Cash-Rich Investors Are Hungry for Deals

  • Dealmakers eye volatility as potential catalyst for downturn
  • Delivering returns amid competition is PE’s ‘biggest issue’

Photographer: Tomohiro Ohsumi/Bloomberg

Private equity firms are sitting on the largest pile of cash they’ve ever amassed. This week, top dealmakers will gather to discuss ways to deploy it.

The SuperReturn International conference kicks off Monday in Berlin, with more than 2,300 participants slated to mingle at the annual watering hole. Billionaires David Rubenstein of Carlyle Group LP, Leon Black of Apollo Global Management LLC and Bruce Flatt of Brookfield Asset Management Inc. are among scheduled presenters.

Among the topics expected to permeate the event is whether equity market volatility early this month -- when U.S. stocks tumbled the most since 2011 -- could be just the thing to stimulate dealmaking.

From an investing standpoint, “the industry is probably looking forward to a bit of a slowdown and a downturn,” said Bob Brown, co-founder of fund advisory firm BearTooth Advisors. “Most of these firms have a lot of capital to invest, and they would rather be doing it at lower valuations.”

While corporate merger and acquisition activity was already off to its strongest start to a year since 2000, buyout firms are still seeking opportunities to take listed companies private.

Volatility Plus

“Increased volatility will benefit private equity funds, especially those looking at public-to-private deal opportunities,” said Christian Sinding, EQT Partners’ head of equity. Eight executives from the Stockholm-based firm are booked to speak at the conference.

The mountain of “dry powder” capital at buyout firms was built up during a fundraising spree in recent years, spurred by institutional and wealthy investors who are seeking returns outside of stocks and bonds. Apollo last year sealed $24.7 billion for its latest global private equity fund, the largest pool ever raised by a leveraged buyout firm. CVC Capital Partners collected more than 16 billion euros ($19.7 billion) for its flagship European and North American fund, the most ever gathered by a European buyout firm.

▸ **Complete the following**:
1. How much did Apollo raise for its latest global private equity fund, according to the private equity article?
2. Please continue the private equity article from the point where it stops.

▸ **Data extract**:
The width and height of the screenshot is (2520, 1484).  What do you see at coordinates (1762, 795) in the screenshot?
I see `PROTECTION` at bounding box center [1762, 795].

▸ **Answers to the exercises**:
1. $24.7 billion.

2.
EQT last week said it got 10.8 billion euros for its biggest-ever pool, exceeding an 8 billion euro target.

BearTooth’s Brown said “every astute investor” recognizes that markets are overdue for a downturn, and many are stockpiling cash. That market view is encouraging some funds to return to investor wallets sooner, he said.

“They want to get their fundraising done and over before something hits,” said Brown.

Largest Challenge

With so much capital poised to be plowed into investments, dealmaking will be competitive. That creates what Sun Capital Partners’ Marc Leder calls the private equity industry’s top challenge.

“The biggest issue facing private equity is how to deliver attractive returns in a highly competitive environment with elevated asset values,” said Leder, the Boca Raton, Florida-based firm’s co-founder, who’s attending SuperReturn. He said Sun Capital is focused on finding high-quality management teams to back and supporting them with its operating experts to increase value.

Debt investors, who help fund private equity transactions as well as lend directly to businesses, also populate the halls of Berlin’s InterContinental Hotel, where SuperReturn is held. Mark Jenkins, Carlyle’s head of global credit; Kipp deVeer, Ares Management LP’s global head of credit; and Mike Ewald, global head of Bain Capital’s private credit group, are billed to present.